General notes

This is an aggregation of titbits and useful notes that the developer feels are worth sharing.

Using the NUPACK website

If you are comparing the result of the tests with the online NUPACK website, it is common for a disparity whereby ToeholdTools suggests an RNA activates the toehold switch but the website disagrees. This is due to a difference in thermodynamic models used, since this package uses NUPACK 4 whereas the NUPACK website uses NUPACK 3.

Note

This information is accurate as of 28/09/2021. However, the developer understands that NUPACK hopes to release a new version of their website integrating NUPACK 4. Therefore by the time you read this the information may be out of date.

However, if you must emulate the website’s behavior, we provide the class thtools.utils.ModelNu3, which subclasses nupack.Model. The majority of the ToeholdTools suite has a model argument you can pass an instance of this object to.

Performance

For performance, thtools.core is compiled via Cython, and uses pathos.multiprocessing for distributing work across CPU cores [McKerns et al., 2012].

The majority of runtime is taken up by NUPACK simulations which we have no control over. However, we have made reasonable effort to bring down the time of analysing the results that NUPACK returns. Future releases may improve upon this by internally using GIL-free processing of typed memoryviews using OpenMP.

Tracking Progress

Since testing against databases which are thousands of RNAs long will take several minutes, we provide a few options you have if you wish to view the progress.

Firstly, you can set thtools.core.USE_TIMER to True. This will make the test print from each CPU core, both when it has finished running the NUPACK simulation and also when it has finished processing the result. This will not slow down the test at all, but may not be helpful since the majority of the time is taken up by NUPACK’s algorithms, so there will not be much time difference between the first set of printing (after the initial simulations) and the end of the whole test itself.

Second, you can use the generate() methods of ToeholdTest and CelsiusRangeTest in lieu of run(). This will return a generator that you can iterate through using something like tqdm to track the progress.
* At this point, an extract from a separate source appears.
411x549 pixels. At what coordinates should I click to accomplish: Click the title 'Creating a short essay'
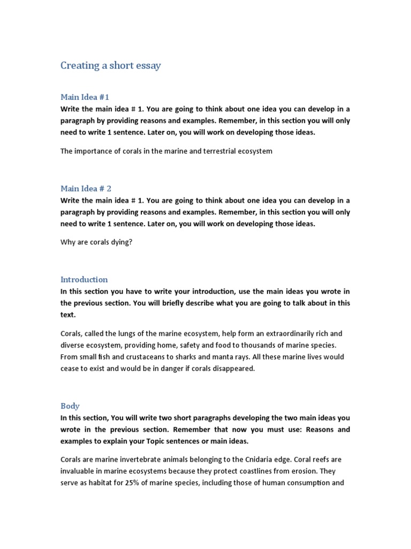click(x=110, y=66)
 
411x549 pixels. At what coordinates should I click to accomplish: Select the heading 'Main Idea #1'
click(x=85, y=97)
By itself, that will not be helpful, since there is only one worker process per CPU core by default (and so the progress bar will not update until the very end), but you can change that using the chunks_per_node argument.

Note

For ToeholdTest only, the caveat is that using many small chunks instead of few large ones reduces performance significantly since NUPACK cannot cache free energy values across separate simulations.

For example:

import thtools as tt
from tqdm.autonotebook import tqdm

my_fasta = tt.FParser.fromspecies("Acyrthosiphon pisum")  # grab miRNAs from miRBase
my_test = tt.autoconfig(
    ths=(
        "UUAGCCGCUGUCACACGCAC"
        "AGGGAUUUACAAAAAGAGGA"
        "GAGUAAAAUGCUGUGCGUGC"
        "ACCAUAAAACGAACAUAGAC"
    ),
    rbs="AGAGGAGA",
    triggers=my_fasta.seqs,
    names=my_fasta.ids,  # maps each name -> trigger
    const_rna=[],
    set_size=1,
)
my_generator = my_test.generate(max_size=3, n_samples=100, chunks_per_node=10)
for _ in tqdm(my_generator, total=my_fasta.num):
    pass  # iterate through progress bar
result = my_test.result
print(result.prettify(dp=4))

Naturally, since the generate() methods return generators, not the results, you cannot receive the result the same way as in run(). However, the results of both ToeholdTest and CelsiusRangeTest are stored in the result attribute.